Proposal yang diajukan oleh Witkoff mencakup perpanjangan fase pertama gencatan senjata antara Israel dan Hamas selama 50 hari hingga Ramadan dan hari raya Paskah Yahudi. Meskipun Israel menyetujui usulan tersebut, Hamas menolaknya karena menganggap bahwa Israel hanya berupaya membebaskan warganya tanpa benar-benar menghentikan agresi militer di Gaza.
Berdasarkan kesepakatan awal, gencatan senjata terdiri dari tiga fase. Fase pertama yang telah berlangsung selama 42 hari mencakup penghentian serangan, pembebasan sandera perempuan dan anak-anak, serta pengiriman bantuan kemanusiaan yang lebih besar. Fase kedua bertujuan untuk mewujudkan gencatan senjata permanen, di mana Israel dan Hamas diharapkan mencapai kesepakatan damai dan melakukan pertukaran tahanan.

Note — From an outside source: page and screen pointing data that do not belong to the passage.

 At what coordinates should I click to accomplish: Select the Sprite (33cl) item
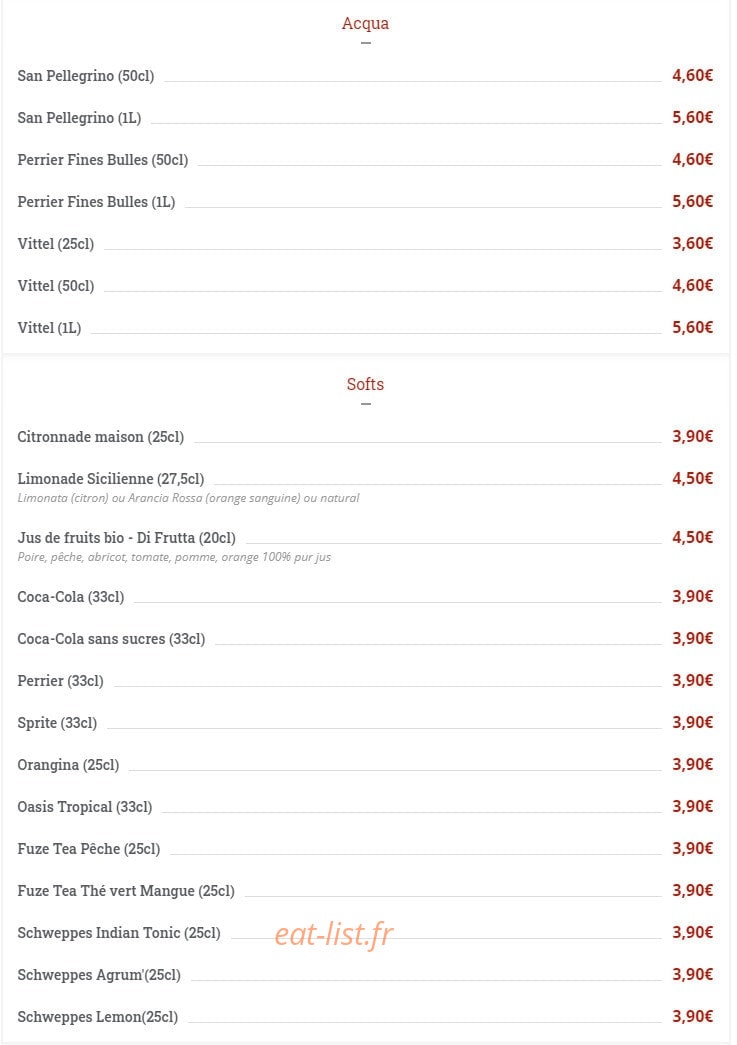pyautogui.click(x=57, y=723)
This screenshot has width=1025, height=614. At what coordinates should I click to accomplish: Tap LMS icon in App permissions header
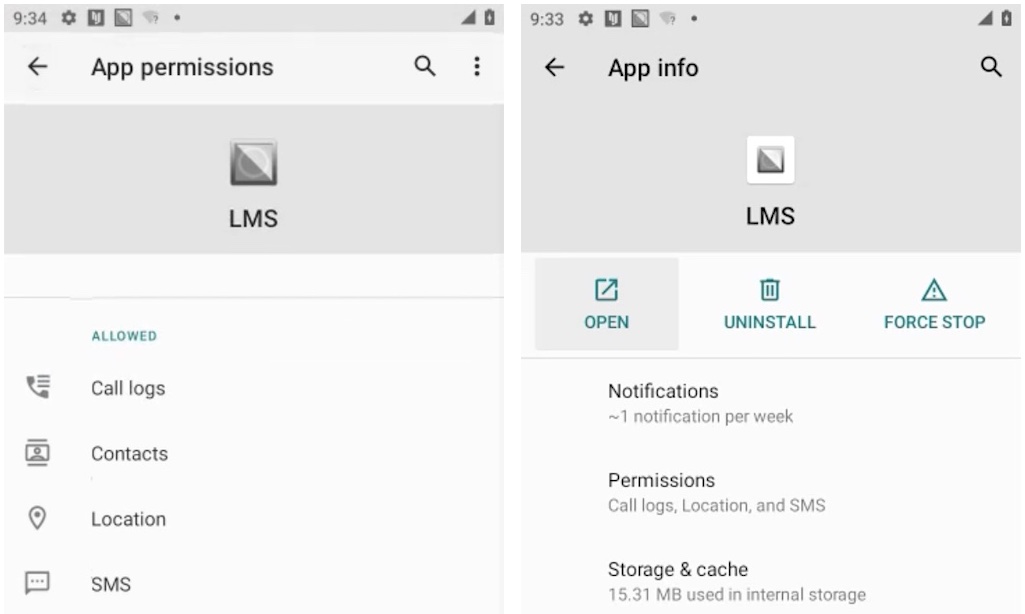coord(253,163)
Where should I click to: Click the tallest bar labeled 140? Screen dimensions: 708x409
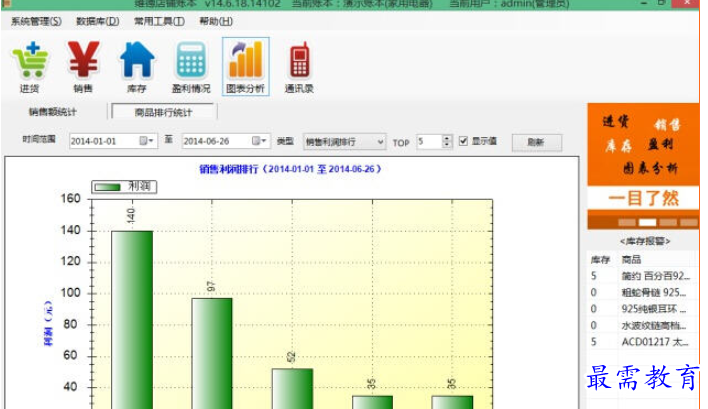[131, 320]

Sementara itu, fase ketiga berfokus pada pemulangan jenazah para sandera serta rekonstruksi Gaza.
Saat ini, meskipun fase pertama telah berakhir pada Minggu (2/3), Israel justru mendorong perpanjangan fase tersebut daripada melanjutkan ke tahap selanjutnya seperti yang telah disepakati sebelumnya.
Di sisi lain, Perdana Menteri Netanyahu menolak proposal Hamas terkait gencatan senjata permanen. Ia menyatakan bahwa usulan yang diajukan kelompok tersebut sama sekali tidak dapat diterima oleh Israel.
“[Hamas] meletakkan posisi untuk gencatan senjata permanen yang sama sekali tidak dapat diterima,” kata Netanyahu, seperti dikutip Al Jazeera.
Netanyahu tidak memberikan detail lebih lanjut terkait tawaran Hamas. Namun, ia menegaskan bahwa Israel dapat mengambil “langkah lebih lanjut” jika Hamas tidak segera membebaskan para sandera yang masih berada di Gaza.